Cortical Magnification Factors in Human Primary Visual Cortex Correlate with Acuity Thresholds.
     We show that visual acuity in humans is limited by the amount of primary visual cortex (V1) devoted to a region of the visual field, called the linear cortical magnification factor (M). We used fMRI to measure M in V1, and two psychophysical tasks to measure acuity (Vernier and grating) in the same ten observers. Across observers, the decrease in M with increasing eccentricity predicts the corresponding decrease in acuity for both tasks. Furthermore, observers with lower grating acuity thresholds, measured with laser interferometry, had a significantly greater overall M. These results establish faithful estimates of cortical limits to visual acuity.

Mechanisms of attention
     Spatial attention can be thought of as the process that enables us to scrutinize one region of visual space at the expense of others. Shockingly little is known about the neural mechanisms of attention. Our lab uses fMRI technology to investigate the effects of spatial attention in several early visual areas (V1, V2, V3, V3A, V4, VP, MT, and the LGN). First, we intend to localize and further quantify the effects of spatial attention observed in these early visual areas. We will map the retinotopic organization of attentional effects and determine whether the pattern and magnitude of activity observed in the brain correlates with the location and degree to which spatial attention is allocated. Second, we seek to localize the regions of extrastriate visual cortex that respond when attention is differentially allocated to specific object features. Third, we hope to establish a quantitative and predictable relationship between neural activity and behavioral responses during tasks that tax attentional resources.

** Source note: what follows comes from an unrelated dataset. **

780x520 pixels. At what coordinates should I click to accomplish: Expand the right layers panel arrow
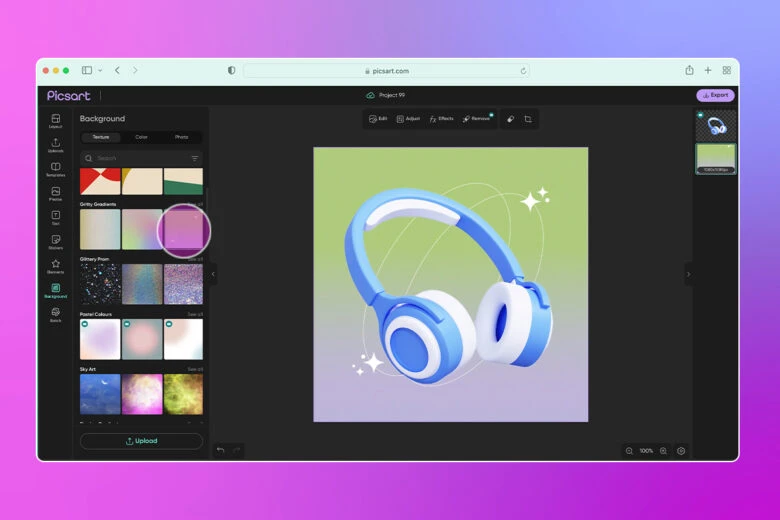(688, 274)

Physiology of motion perception
     Visual motion can be represented in terms of the dynamic visual features in the retinal image or in terms of the moving surfaces in the environment that give rise to these features. For natural images, the two types of representation are necessarily quite different as many moving features are only spuriously related to the motion of surfaces in the visual scene. Such "extrinsic" features arise at occlusion boundaries and may be detected by virtue of the depth-ordering cues that exist at those boundaries. Though a number of studies have provided evidence of the impact of depth ordering on the perception of visual motion, few attempts have been made to identify the neuronal substrate of this interaction. To address this issue, we devised a simple contextual manipulation that decouples surface motion from the motions of visual image features. By altering the depth ordering between a moving pattern and abutting static regions, the perceived direction of motion changes dramatically while image motion remains constant. When stimulated with these displays, many neurons in the primate middle temporal visual area (MT) represent the implied surface motion rather than the motion of retinal image features. These neurons thus use contextual depth-ordering information to achieve a representation of the visual scene consistent with perceptual experience.

Disparity-based surface segmentation influences perceived motion and oculomotor responses.

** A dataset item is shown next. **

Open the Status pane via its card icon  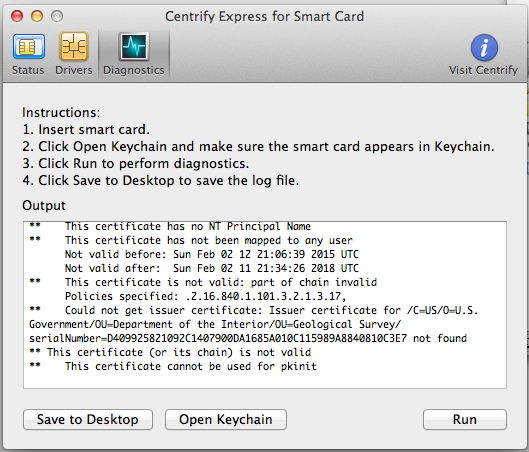click(x=29, y=47)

     A correspondence between eye movement direction and direction of perceived motion was previously demonstrated using stimuli defined by color (Dobkins et al. 1992). We have extended the results of Dobkins et al. using image cues for perceptual transparency/occlusion (Duncan et al. 1994). We found that perceived direction of motion co-varies with eye movement direction in the absence of changes in the stimulus. Hence, tracking eye movement signals could not be entirely dependent on an "early" mechanism that is ignorant of contextual information. Our results also provide evidence for the claim that oculomotor/perceptual correlates generalize across different cues for image segmentation. Several lines of evidence have converged to suggest that motion signal integration and image segmentation involve area MT of the rhesus monkey; this physiological mechanism may be a crucial step in the perception of motion and the generation of eye movements. The observed correspondence between perceptual state and movements of the eyes implies that the former can be inferred from the later. This relationship has afforded two significant advantages: First, it has allowed us to confirm that the neurophysiological response variations we have previously observed in monkeys parallel changes in perceptual state (Stoner & Albright, 1992). Second, it has allowed us to begin to explore the neural correlates of foreground/background assignment and perceptual metastability in image segmentation.